You can get just as much out of “March of the Falsettos” by listening to the original-cast recording as by seeing it in a theatre—if you can stomach the score, that is. It’s strangely bullying music, which dictates to the performers exactly how a song must be sung, and leaves no room for expression, interpretation, or restraint. The current cast does very well under the circumstances—especially Barbara Walsh, who plays the wife and is always likable, and young Jonathan Kaplan, who plays Jason and can’t be having much fun. Mr. Bogardus whose character says things like “Winning is everything to me—except sex and money” and is supposed to be redeemed by premature death, acquits himself fairly well, while Mr. Rupert, who has some of the worse songs to put over, does what he can with Marvin—a man who can’t relinquish center stage even when his lover is dying.

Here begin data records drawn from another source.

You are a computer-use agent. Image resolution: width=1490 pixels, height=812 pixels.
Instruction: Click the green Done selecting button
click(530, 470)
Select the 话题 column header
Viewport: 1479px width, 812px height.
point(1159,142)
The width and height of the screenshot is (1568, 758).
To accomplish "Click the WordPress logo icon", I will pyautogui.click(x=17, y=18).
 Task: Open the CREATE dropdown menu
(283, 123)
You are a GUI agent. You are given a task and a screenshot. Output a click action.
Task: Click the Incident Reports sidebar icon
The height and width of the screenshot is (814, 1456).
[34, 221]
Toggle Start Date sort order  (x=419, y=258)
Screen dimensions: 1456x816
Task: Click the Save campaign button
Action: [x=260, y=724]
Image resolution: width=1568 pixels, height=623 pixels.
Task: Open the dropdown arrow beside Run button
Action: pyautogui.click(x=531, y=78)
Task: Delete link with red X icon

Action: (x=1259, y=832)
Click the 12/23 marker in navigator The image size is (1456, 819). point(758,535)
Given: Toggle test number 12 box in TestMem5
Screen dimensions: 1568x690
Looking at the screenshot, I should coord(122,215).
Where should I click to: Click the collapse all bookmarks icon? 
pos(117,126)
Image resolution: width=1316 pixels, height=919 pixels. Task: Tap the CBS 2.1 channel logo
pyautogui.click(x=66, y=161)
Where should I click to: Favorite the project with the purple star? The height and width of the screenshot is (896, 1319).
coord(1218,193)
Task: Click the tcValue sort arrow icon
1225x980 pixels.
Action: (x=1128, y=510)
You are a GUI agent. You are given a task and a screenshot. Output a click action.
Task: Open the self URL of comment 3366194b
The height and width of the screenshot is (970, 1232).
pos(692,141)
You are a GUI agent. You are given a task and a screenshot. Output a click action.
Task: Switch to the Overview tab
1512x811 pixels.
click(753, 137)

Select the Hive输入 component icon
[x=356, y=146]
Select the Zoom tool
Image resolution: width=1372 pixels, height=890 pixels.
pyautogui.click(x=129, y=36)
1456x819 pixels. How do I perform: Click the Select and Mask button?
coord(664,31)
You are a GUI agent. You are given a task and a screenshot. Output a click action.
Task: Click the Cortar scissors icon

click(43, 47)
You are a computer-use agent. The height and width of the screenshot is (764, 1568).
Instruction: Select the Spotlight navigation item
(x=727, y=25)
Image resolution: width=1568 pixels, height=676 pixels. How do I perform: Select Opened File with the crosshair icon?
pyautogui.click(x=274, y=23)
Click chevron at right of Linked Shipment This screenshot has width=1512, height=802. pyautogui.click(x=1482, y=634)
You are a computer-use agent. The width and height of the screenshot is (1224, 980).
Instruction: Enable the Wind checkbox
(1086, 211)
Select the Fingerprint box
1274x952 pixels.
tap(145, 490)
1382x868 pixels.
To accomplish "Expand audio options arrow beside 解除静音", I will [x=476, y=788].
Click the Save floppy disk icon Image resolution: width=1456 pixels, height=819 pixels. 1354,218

There’s not really much difference between “Man of La Mancha” and Mr. Finn’s amorphous, intermissionless musicals. Both shows are about offering an audience a pleasing image of itself. “Falsettos” is just appealing to a more sophisticated audience, perpetuating a more sophisticated sort of hypocrisy—the idea that shallow, unlikeable people become interesting or noble through knowing someone who has died of AIDS.